Secreted tyrosine sulfated-eIF5A mediates oxidative stress-induced apoptosis.

Oxidative stress plays a critical role in ischemia/reperfusion-injury, atherosclerosis, and aging. It causes cell damage that leads to apoptosis via uncertain mechanisms. Because conditioned medium from cardiac myocytes subjected to hypoxia/reoxygenation induces extensive apoptosis of cardiac myocytes under normoxia, we hypothesized that a humoral factor released from the hypoxic/reoxygenated cardiac myocytes mediates apoptosis.

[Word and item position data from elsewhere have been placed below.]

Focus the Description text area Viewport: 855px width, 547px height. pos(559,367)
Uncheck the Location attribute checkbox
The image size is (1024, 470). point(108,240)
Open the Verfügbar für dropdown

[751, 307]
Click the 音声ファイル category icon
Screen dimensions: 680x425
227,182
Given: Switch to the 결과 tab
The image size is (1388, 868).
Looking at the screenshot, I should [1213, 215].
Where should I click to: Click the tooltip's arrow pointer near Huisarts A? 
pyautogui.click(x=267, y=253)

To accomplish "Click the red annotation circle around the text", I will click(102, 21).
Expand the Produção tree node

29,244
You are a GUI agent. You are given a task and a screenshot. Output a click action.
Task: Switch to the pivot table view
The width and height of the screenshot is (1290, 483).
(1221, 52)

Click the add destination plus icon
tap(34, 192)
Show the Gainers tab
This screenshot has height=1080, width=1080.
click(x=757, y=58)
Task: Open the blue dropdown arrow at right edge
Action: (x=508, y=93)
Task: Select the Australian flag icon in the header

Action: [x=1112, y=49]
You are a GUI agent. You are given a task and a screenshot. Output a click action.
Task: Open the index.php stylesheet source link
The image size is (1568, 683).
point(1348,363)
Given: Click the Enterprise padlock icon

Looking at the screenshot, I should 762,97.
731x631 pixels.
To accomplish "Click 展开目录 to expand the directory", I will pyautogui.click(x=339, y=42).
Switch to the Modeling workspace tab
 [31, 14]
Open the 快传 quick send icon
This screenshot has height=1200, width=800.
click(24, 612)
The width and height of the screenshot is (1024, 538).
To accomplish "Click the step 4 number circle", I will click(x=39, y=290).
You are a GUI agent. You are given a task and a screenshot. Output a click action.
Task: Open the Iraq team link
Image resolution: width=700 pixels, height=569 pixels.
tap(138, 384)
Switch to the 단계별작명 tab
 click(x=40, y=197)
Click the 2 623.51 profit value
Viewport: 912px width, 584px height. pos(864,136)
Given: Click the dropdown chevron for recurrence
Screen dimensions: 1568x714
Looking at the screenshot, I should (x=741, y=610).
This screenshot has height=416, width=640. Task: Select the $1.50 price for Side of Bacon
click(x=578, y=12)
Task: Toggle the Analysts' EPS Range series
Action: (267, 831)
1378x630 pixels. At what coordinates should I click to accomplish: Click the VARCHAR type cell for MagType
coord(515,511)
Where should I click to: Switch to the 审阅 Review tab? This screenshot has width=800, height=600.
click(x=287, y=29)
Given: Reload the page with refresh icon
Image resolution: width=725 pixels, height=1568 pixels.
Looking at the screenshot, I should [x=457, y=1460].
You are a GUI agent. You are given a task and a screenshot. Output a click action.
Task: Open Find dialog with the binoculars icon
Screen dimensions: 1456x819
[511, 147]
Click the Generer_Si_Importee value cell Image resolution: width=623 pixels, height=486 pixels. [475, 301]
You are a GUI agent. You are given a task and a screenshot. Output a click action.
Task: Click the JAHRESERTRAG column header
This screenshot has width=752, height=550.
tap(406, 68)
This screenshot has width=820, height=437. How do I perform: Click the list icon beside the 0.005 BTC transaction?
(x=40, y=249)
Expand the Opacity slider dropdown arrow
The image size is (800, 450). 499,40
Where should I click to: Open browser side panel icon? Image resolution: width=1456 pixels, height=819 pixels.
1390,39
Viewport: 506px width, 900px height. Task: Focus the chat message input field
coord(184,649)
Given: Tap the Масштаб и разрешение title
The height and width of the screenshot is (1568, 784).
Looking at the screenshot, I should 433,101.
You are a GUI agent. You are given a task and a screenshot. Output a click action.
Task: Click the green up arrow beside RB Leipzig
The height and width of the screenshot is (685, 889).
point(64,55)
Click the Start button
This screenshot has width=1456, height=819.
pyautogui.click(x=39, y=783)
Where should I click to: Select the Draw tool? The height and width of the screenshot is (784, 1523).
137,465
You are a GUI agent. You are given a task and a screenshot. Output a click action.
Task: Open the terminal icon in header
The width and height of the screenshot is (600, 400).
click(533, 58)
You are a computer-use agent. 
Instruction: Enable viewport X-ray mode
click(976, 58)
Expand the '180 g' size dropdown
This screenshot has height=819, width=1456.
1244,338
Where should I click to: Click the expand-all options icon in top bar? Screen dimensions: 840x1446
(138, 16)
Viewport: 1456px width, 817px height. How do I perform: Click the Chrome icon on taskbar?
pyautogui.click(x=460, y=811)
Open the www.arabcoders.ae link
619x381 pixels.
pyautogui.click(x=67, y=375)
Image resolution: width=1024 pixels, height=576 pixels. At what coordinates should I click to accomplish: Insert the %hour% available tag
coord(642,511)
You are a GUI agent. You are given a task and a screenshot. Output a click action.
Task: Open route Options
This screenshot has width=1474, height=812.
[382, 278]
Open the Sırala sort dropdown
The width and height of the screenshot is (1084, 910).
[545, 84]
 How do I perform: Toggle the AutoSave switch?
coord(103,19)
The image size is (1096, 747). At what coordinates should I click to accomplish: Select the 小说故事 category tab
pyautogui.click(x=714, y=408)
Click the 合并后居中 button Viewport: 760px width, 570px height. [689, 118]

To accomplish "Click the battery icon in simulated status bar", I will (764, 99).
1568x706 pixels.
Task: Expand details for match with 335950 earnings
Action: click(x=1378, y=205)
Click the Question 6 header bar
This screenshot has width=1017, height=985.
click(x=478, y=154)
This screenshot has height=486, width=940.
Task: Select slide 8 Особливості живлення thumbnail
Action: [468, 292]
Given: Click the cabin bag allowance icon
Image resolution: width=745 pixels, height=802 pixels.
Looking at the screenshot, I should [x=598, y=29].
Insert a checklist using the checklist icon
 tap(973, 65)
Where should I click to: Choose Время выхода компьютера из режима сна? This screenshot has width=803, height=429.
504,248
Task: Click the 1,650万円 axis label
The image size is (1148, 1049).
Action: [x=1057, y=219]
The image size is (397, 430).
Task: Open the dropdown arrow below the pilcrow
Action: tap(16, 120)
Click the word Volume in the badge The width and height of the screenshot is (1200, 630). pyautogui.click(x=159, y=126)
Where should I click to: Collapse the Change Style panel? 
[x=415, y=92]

We identified an apoptosis-inducing humoral factor in the hypoxia/reoxygenation-conditioned medium. Here, we found that eIF5A undergoes tyrosine sulfation in the trans-Golgi and is rapidly secreted from cardiac myocytes in response to hypoxia/reoxygenation; then, eIF5A induces apoptosis by acting as a pro-apoptotic ligand. The apoptosis of cardiac myocytes induced by hypoxia/reoxygenation or ultraviolet irradiation was suppressed by anti-eIF5A neutralizing monoclonal antibodies (mAbs) in vitro. Myocardial ischemia/reperfusion (but not ischemia alone) markedly increased the plasma levels of eIF5A, and treatment with anti-eIF5A neutralizing mAbs significantly reduced myocardial injury. These results identify an important, novel specific biomarker and a critical therapeutic target for oxidative stress-induced cell injury.